*** Begin section ***

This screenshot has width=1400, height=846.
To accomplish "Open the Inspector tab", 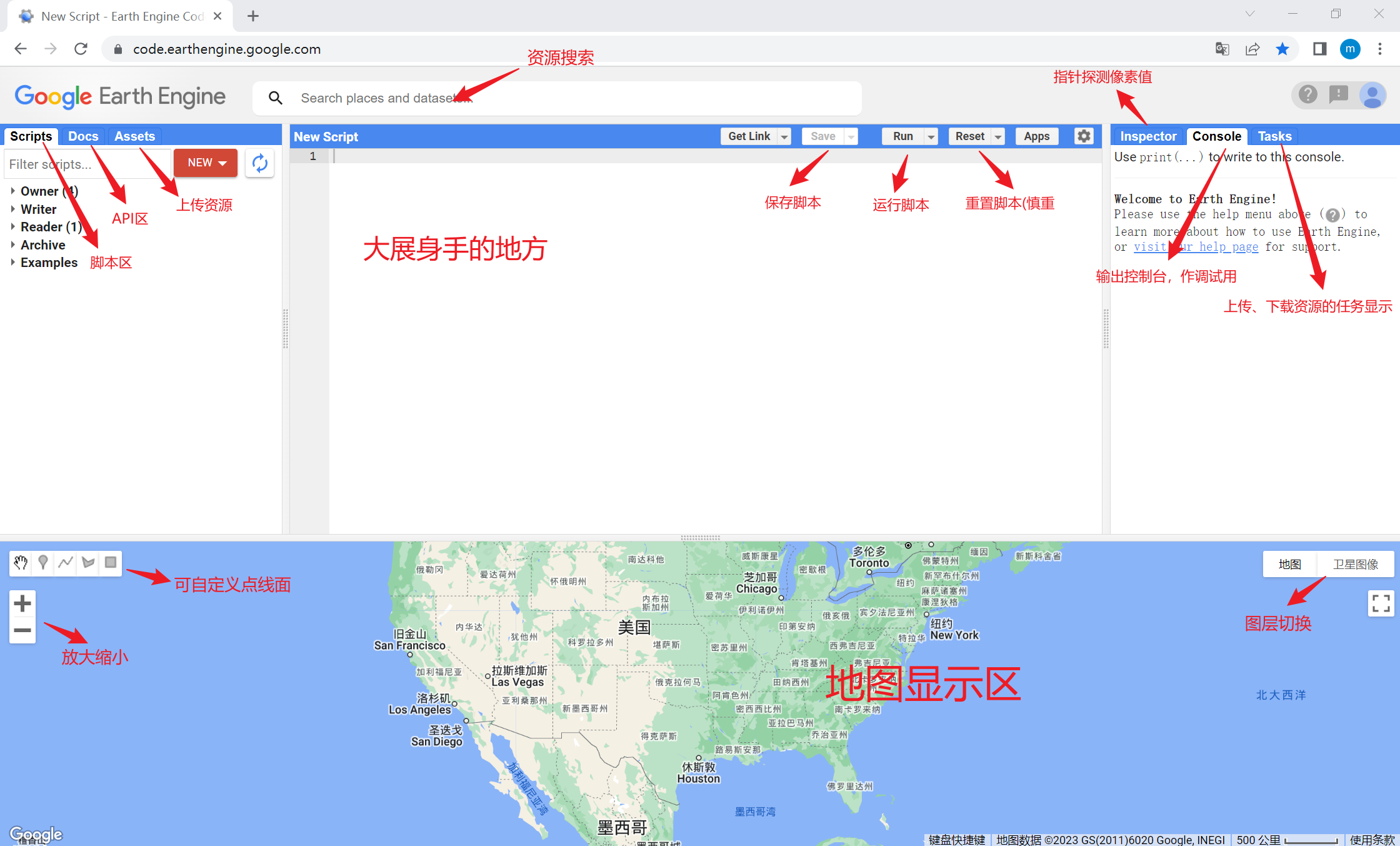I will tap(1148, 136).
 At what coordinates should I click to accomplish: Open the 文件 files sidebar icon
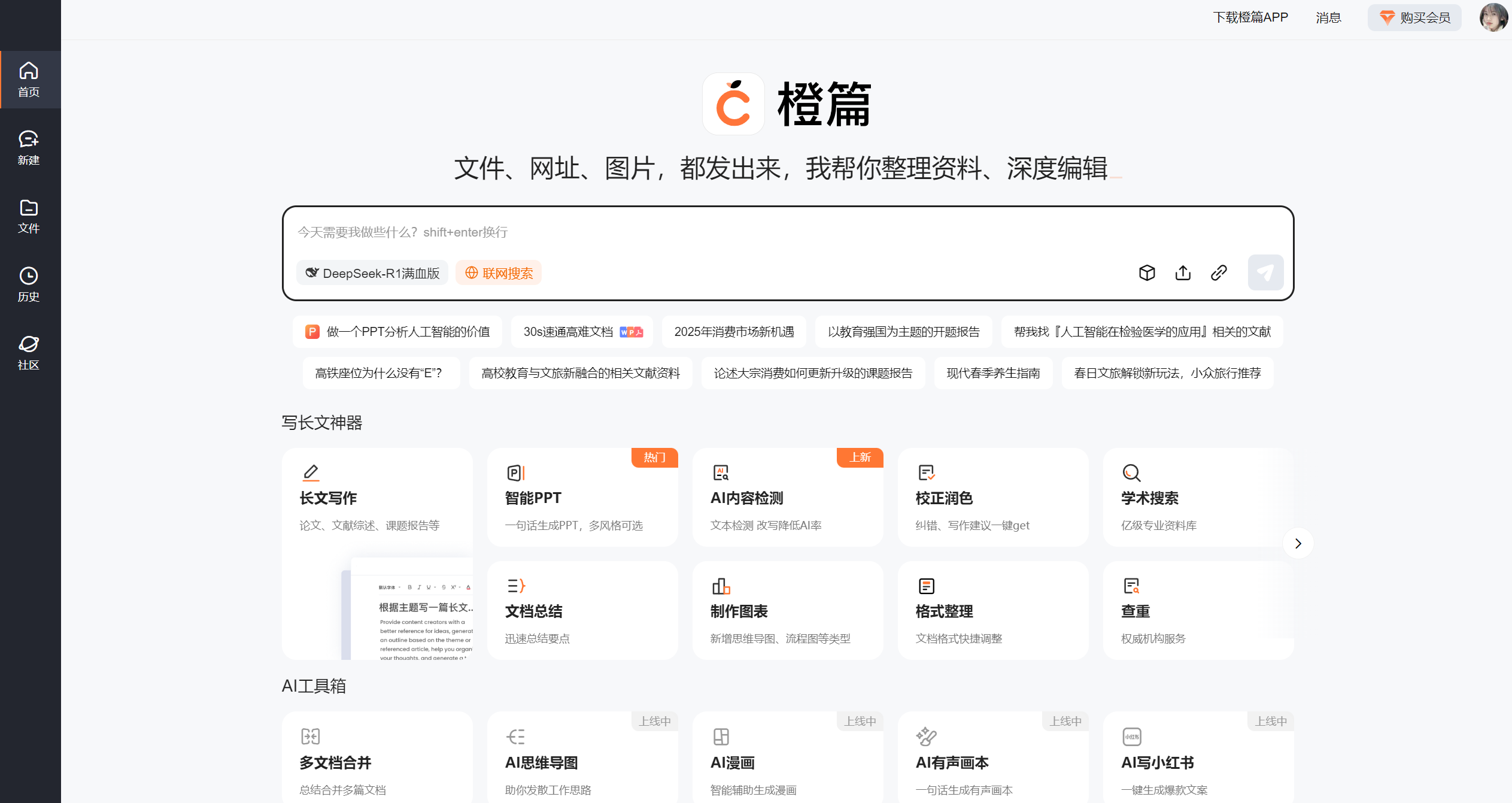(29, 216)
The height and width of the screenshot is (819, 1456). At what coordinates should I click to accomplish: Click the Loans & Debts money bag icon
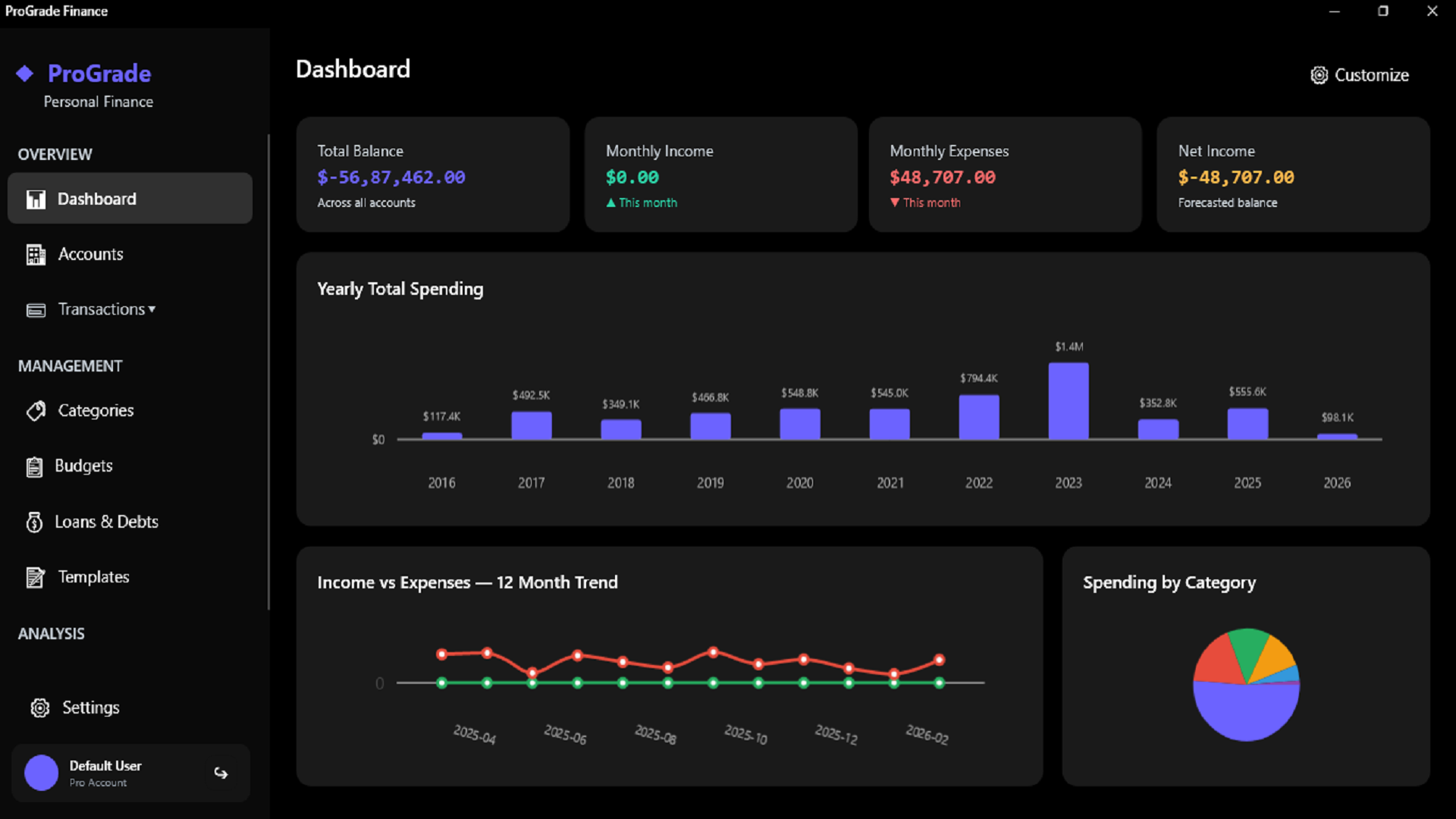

*** End section ***

■ **Task details**
Sift the material for lines with the string "height". Copy each one found.

■ **Response to the exercise**
This screenshot has width=1400, height=846.
The height and width of the screenshot is (819, 1456). At what coordinates should I click to accomplish: Click the Loans & Debts money bag icon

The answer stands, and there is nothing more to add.